Evidence of the intrusion spread across the studio. Papers had been tossed haphazardly on the tables and floor. Marielle flushed and covered her eyes with her hand, then began gathering the prints into a stack. “We will have to go over each one most carefully, to see if there is damage.”

“And if there is?”

“I must pay for them, of course.” Her slender finger plucked more off the floor.

He bent and helped, trying to avoid being more harm than help. It took half an hour to pick them all up.

“Why were no women here working?” he asked.

“I chose to go to that party. Madame LaTour can be my eyes here when I am gone, but she too attended. So we all took a little holiday.” She smiled sourly at the workroom. “Such a cost for so little gain.”

“Marielle,” the old woman said from the doorway. She gestured for Marielle to follow her. Kendale tagged along.

A small chamber at the back of the house overlooked the garden. He peered out. There was not much property, and what they had was planted. Not flowers. No tulips here. The ground had been worked in rows. He guessed it would fill with greenery and vegetables in a few months.

The old woman pulled back a drapery to reveal a broken shutter and sash. A small pane of glass had been smashed too. Kendale pulled the window open. It was large enough for a man to enter.

“What did they take?” he asked.

“If you will wait here, we will go and see if anything of value is gone,” Marielle said. Huddled close and whispering, they left him.

He sat on one of the chairs and took stock of this house. Although modest, it was larger than many. Marielle's print coloring business probably paid the rents. Her industry provided a modicum of comfort at least, but he supposed it was a precarious existence. One unexpected problem, such as having to pay an engraver for prints one could never sell, might tip the balance.
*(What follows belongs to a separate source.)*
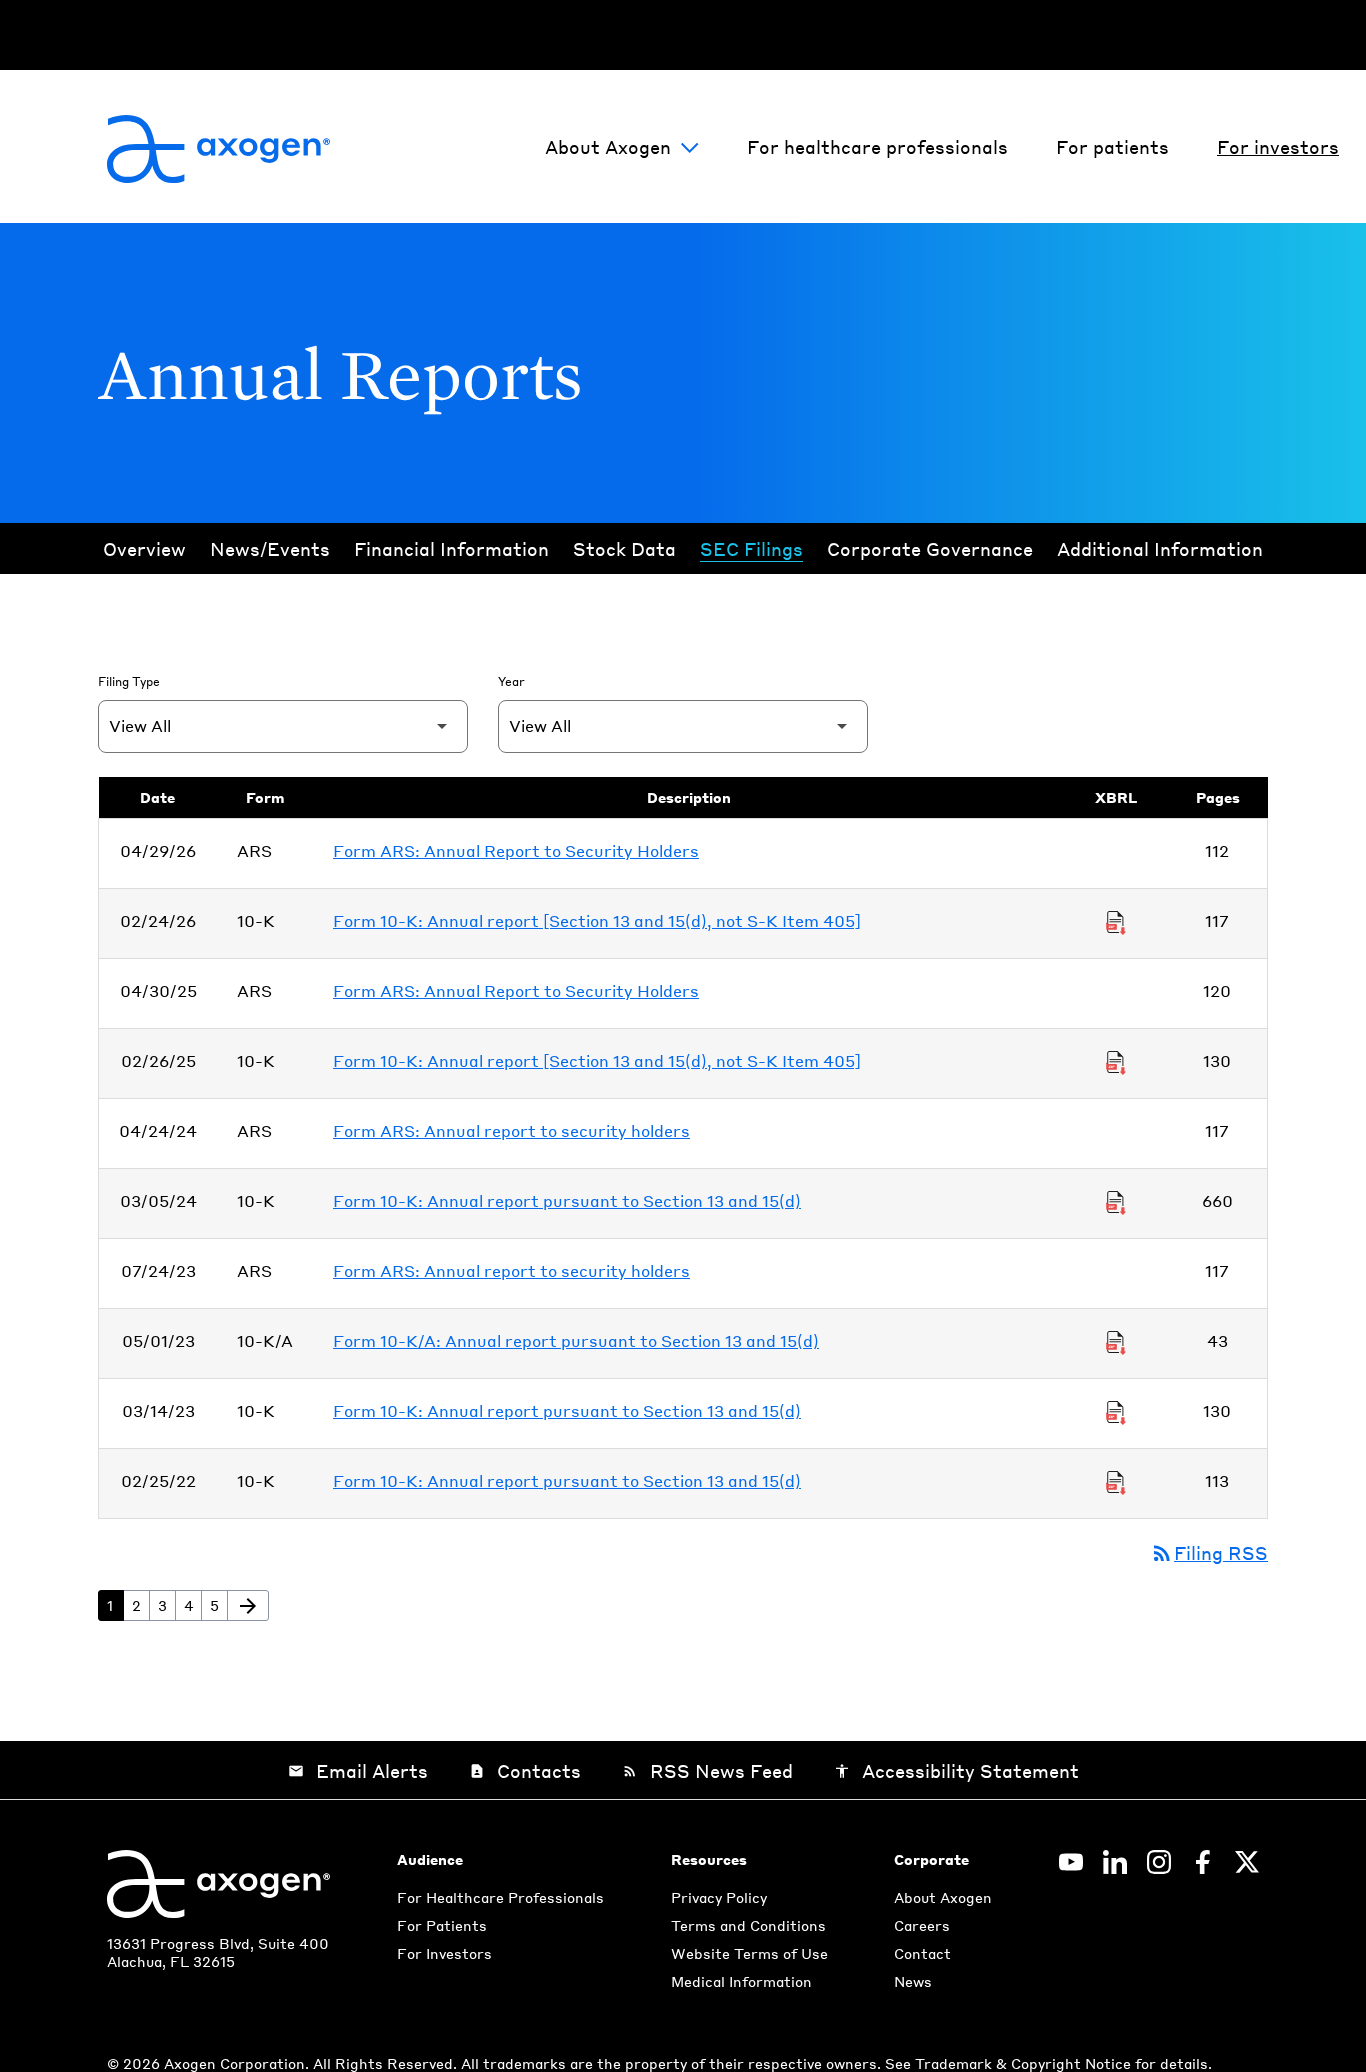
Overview (144, 548)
He caught his own thoughts up short. How easily he was willing to worry for her, and forget that she probably had other income besides that from those prints. She may not have even signed the lease to this house, if it had been provided to her so that she had a home while she collected information. He would have to check to see whose name was on the paper.

Marielle returned alone and sank into another chair. “They were above. Our chambers are overturned. Mattresses, clothing, all over. However, we can find nothing gone.”

“They were looking for something, from what you describe. Why else overturn a mattress?”

“To see if coin is hidden beneath it, of course.”

“Do people really do that? Hide money beneath their mattresses, tied to the ropes?”

“Some do, although if I were a thief, I would look there first, so better places should be found.”

“Where do you hide yours?”

She patted her hip. “Here. It is a benefit of being unfashionable. One can sew a pocket into these skirts.” Her hand slipped between two folds and the fabric swallowed her arm almost to the elbow.

He wondered if that were the real reason she wore such styles now. Like the long shawls, those pockets allowed all kinds of things to be carried invisibly. “First men try to kill you. Now this. I do not think it is a coincidence.”

“They are not related, except to show London has many thieves in it.”

She smiled at him, putting on a brave face. He saw how concerned she was, however. That had never happened before with a woman. Females remained ciphers to him for which he possessed no solution. They all wore masks of one kind or another, playing this role or that on life's stage. They confounded him when he noticed them at all.

This one, however—for good or bad he had come to know her. Right now, he knew she was afraid.

“If you tell me what this is all about, perhaps I could help you.”

He braced himself for mocking Marielle or self-possessed Marielle, and maybe he even hoped for seductress Marielle. Instead she looked at him so directly that he thought he could see right into her mind.